Nisource's 456th-Ranked $0.3B Volume Amid Analyst Upgrades and $6–7 Billion Data Center Project

Generated by AI AgentAinvest Volume RadarReviewed byAInvest News Editorial Team
Friday, Oct 31, 2025 7:01 pm ET2min read
NI--
Aime RobotAime Summary

- Nisource's stock fell 0.05% on Oct 31 with $0.3B volume (456th in U.S.) despite $1.14B revenue beat and $1.5B equity offering.

- Analysts upgraded NI to "Buy" (Jefferies) and "Overweight" (Wells Fargo/Barclays), citing 3GW data center project surpassing 2GW forecasts.

- $6-7B Indiana data center initiative includes gas plants, battery storage, and $1B customer bill savings over 15 years with no incremental costs.

- Genco model separation and AI-driven 20% operational efficiency gains, plus 39-year dividend streak (2.68% yield), reinforce growth confidence.

- 8.4% CAGR EPS projection (2026-2030) and 22.38 P/E ratio position NI as a high-growth utility amid energy transition trends.

Market Snapshot

On October 31, 2025, NisourceNI-- (NI) closed with a 0.05% decline, trading at a volume of $0.30 billion, which ranked 456th in daily trading activity among U.S. equities. The modest volume and slight price drop contrasted with the company’s recent earnings report, which highlighted a $1.14 billion revenue beat and a $1.5 billion at-the-market equity offering program. Despite the earnings shortfall in adjusted EPS ($0.19 vs. $0.20), the stock’s performance reflected broader analyst optimism and strategic infrastructure developments.

Key Drivers

The recent analyst upgrades and strategic infrastructure projects have positioned Nisource as a focal point for growth in the utility sector. Jefferies upgraded the stock to “Buy” from “Hold,” raising its price target to $50 (an 8.7% increase), citing the company’s confirmed 3 gigawatts of data center capacity—surpassing earlier expectations of 2 gigawatts—and a favorable regulatory environment in Indiana. This upgrade followed similar bullish moves from Wells Fargo, which initiated coverage with an “Overweight” rating and a $47 target, and Barclays, which raised its target to $46 after maintaining an “Overweight” stance. Analysts emphasized Nisource’s diversified energy portfolio, including renewable assets and coal/natural gas generation, as well as its 39-year consecutive dividend payments, offering a 2.68% yield.

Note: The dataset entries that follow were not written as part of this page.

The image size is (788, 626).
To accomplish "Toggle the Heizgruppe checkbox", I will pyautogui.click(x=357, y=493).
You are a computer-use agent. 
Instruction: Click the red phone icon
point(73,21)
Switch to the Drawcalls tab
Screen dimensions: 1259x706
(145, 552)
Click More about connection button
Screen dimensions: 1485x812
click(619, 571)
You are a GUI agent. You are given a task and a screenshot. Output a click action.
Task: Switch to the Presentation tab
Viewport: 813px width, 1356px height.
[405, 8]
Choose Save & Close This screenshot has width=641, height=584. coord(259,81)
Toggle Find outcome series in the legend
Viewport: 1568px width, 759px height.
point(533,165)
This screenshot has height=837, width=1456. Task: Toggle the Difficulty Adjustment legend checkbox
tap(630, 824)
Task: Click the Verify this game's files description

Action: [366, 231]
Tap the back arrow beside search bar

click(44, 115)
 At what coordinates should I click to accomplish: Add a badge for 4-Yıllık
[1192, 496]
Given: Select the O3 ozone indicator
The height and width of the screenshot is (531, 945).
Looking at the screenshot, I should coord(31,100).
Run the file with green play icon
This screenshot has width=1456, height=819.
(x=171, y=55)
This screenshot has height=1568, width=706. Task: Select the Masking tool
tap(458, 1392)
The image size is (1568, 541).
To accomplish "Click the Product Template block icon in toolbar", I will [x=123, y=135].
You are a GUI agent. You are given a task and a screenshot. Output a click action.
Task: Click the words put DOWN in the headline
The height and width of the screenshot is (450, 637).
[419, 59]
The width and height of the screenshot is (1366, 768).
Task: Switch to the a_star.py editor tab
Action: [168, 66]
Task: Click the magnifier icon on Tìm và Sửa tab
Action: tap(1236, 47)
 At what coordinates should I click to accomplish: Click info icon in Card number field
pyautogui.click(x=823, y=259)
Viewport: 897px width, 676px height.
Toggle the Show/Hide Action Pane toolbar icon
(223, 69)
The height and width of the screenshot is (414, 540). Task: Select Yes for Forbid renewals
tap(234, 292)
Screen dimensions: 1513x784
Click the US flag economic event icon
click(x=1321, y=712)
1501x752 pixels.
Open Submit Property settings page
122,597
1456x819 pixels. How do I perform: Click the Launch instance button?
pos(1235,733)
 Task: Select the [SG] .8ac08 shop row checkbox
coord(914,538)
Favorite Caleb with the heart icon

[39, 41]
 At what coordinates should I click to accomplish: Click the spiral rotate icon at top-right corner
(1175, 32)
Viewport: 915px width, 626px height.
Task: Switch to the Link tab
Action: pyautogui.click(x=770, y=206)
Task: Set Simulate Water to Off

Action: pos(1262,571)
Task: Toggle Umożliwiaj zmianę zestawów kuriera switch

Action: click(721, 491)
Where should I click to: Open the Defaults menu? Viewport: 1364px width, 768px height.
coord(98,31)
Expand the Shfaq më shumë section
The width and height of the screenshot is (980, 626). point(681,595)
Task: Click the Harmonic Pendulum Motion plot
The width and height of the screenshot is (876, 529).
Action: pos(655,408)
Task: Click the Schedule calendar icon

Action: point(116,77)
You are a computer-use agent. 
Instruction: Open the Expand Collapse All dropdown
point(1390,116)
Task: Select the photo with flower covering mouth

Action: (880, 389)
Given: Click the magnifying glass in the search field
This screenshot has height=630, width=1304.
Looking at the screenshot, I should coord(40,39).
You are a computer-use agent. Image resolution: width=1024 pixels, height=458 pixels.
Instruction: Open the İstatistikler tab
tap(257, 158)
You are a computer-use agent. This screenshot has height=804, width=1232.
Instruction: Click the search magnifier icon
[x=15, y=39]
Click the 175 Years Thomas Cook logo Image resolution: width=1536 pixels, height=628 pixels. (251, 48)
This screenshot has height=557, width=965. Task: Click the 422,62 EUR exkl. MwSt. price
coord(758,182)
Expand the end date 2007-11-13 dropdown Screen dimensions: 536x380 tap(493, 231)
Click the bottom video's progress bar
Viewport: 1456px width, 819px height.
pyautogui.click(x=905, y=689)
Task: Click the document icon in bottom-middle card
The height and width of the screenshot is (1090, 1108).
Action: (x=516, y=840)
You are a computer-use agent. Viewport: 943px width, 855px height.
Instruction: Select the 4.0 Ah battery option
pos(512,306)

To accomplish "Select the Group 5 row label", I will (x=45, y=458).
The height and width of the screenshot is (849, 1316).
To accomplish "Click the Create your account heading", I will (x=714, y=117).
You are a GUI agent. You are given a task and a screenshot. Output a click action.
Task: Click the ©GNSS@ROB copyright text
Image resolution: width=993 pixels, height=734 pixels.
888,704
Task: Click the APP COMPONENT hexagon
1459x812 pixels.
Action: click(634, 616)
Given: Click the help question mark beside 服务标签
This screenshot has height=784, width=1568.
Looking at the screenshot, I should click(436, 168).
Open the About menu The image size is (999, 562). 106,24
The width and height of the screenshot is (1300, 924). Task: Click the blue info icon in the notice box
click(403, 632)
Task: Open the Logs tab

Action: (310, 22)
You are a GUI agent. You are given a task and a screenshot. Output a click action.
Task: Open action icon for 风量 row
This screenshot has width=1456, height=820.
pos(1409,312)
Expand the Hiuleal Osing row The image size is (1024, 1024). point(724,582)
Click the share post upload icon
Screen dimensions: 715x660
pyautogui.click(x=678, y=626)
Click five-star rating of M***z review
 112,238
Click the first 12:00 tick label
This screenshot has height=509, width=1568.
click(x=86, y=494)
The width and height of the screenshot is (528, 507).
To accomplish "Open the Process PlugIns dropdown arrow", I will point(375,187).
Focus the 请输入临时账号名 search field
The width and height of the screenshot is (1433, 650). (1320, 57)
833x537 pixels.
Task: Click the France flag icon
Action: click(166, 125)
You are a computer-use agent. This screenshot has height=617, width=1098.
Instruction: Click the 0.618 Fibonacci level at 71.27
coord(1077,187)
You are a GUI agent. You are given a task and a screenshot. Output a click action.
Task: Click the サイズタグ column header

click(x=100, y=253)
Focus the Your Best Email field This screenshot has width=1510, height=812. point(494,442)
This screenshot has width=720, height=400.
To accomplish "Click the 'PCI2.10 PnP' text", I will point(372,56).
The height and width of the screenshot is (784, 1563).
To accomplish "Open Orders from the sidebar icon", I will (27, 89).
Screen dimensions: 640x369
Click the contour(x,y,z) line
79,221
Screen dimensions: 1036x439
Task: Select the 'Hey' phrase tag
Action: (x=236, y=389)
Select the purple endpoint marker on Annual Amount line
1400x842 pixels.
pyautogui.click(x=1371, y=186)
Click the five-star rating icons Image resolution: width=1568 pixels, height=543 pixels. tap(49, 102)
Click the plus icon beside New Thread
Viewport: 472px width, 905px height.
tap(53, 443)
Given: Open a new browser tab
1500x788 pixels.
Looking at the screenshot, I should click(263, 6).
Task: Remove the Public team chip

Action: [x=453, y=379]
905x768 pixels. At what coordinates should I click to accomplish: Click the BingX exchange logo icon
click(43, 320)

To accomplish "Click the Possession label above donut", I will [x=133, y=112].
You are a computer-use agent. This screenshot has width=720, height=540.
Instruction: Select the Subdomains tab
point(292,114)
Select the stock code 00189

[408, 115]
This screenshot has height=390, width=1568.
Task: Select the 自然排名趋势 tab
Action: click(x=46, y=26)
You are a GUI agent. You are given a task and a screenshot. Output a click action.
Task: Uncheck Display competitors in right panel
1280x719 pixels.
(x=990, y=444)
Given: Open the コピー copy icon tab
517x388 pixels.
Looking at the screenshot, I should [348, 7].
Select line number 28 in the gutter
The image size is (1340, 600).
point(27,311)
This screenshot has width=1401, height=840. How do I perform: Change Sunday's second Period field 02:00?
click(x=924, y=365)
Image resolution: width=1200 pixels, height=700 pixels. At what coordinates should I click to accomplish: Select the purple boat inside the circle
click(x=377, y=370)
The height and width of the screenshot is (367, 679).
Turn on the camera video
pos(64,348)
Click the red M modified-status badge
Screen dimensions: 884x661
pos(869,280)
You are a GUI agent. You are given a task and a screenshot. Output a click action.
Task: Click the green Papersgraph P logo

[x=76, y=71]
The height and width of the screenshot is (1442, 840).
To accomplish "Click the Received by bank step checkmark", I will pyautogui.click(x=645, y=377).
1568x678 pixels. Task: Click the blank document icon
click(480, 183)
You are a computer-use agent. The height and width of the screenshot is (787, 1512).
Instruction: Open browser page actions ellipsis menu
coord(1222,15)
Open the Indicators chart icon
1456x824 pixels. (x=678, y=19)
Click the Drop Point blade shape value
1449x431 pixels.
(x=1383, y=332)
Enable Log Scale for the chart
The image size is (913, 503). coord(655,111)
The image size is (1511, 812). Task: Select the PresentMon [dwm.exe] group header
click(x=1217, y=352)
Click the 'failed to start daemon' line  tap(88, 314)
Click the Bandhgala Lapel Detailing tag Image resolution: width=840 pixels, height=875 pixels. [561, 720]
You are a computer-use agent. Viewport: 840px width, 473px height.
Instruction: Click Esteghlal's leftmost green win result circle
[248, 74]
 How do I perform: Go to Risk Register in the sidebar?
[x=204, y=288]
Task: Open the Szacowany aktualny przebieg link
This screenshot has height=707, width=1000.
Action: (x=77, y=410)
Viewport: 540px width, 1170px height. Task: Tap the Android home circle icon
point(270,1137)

A pivotal catalyst for investor confidence was Nisource’s announcement of a $6–7 billion data center infrastructure project in Indiana. The initiative, supported by a 15-year fixed-rate contract with a major investment-grade customer, includes two 1,300-megawatt combined cycle gas plants and 400 megawatts of battery storage. This project aligns with the company’s strategic pivot toward regulated infrastructure, ensuring no incremental costs for existing customers while passing $1 billion in bill savings over the contract’s lifespan. The project’s structured cost-sharing and termination protections mitigate risks, enhancing its appeal to investors seeking stable, contracted returns.

Nisource’s third-quarter earnings, though mixed, underscored its financial flexibility. While adjusted EPS fell short of estimates ($0.19 vs. $0.20), revenue exceeded expectations by $100 million. The company’s $1.5 billion equity offering program through 2028, coupled with a $1.5 billion minority stake in its Generation Company (Genco) from Blackstone, further solidified its balance sheet. These moves, combined with a projected 8.4% compound annual growth rate in EPS for 2026–2030 (above the 8.5% consensus), reinforced analysts’ confidence in the company’s long-term trajectory.

The regulatory and operational landscape also played a role in the stock’s recent momentum. Nisource secured Indiana Utility Regulatory Commission (IURC) approval for its Genco model, which separates generation investments from utility operations to protect existing customers. This structure, coupled with AI-driven operational efficiency gains (20% productivity improvements in field operations), positions the company to navigate energy transition challenges while maintaining affordability. Analysts highlighted the absence of immediate regulatory risks in Indiana and the potential for additional gigawatt-scale projects, with one to three gigawatts in active negotiations.

Finally, the broader market context contributed to Nisource’s strategic appeal. With a P/E ratio of 22.38 and a 22.39% total return over the past year, the stock balanced growth and income for investors. The company’s focus on data center infrastructure, renewable energy integration, and economic development—such as 2,000+ job creation and tax revenue boosts in Indiana—aligns with macroeconomic trends favoring energy transition and infrastructure investment. As analysts reiterated, Nisource’s ability to leverage its regulated utility framework for high-growth, contracted projects differentiates it in a sector increasingly prioritizing predictability and scalability.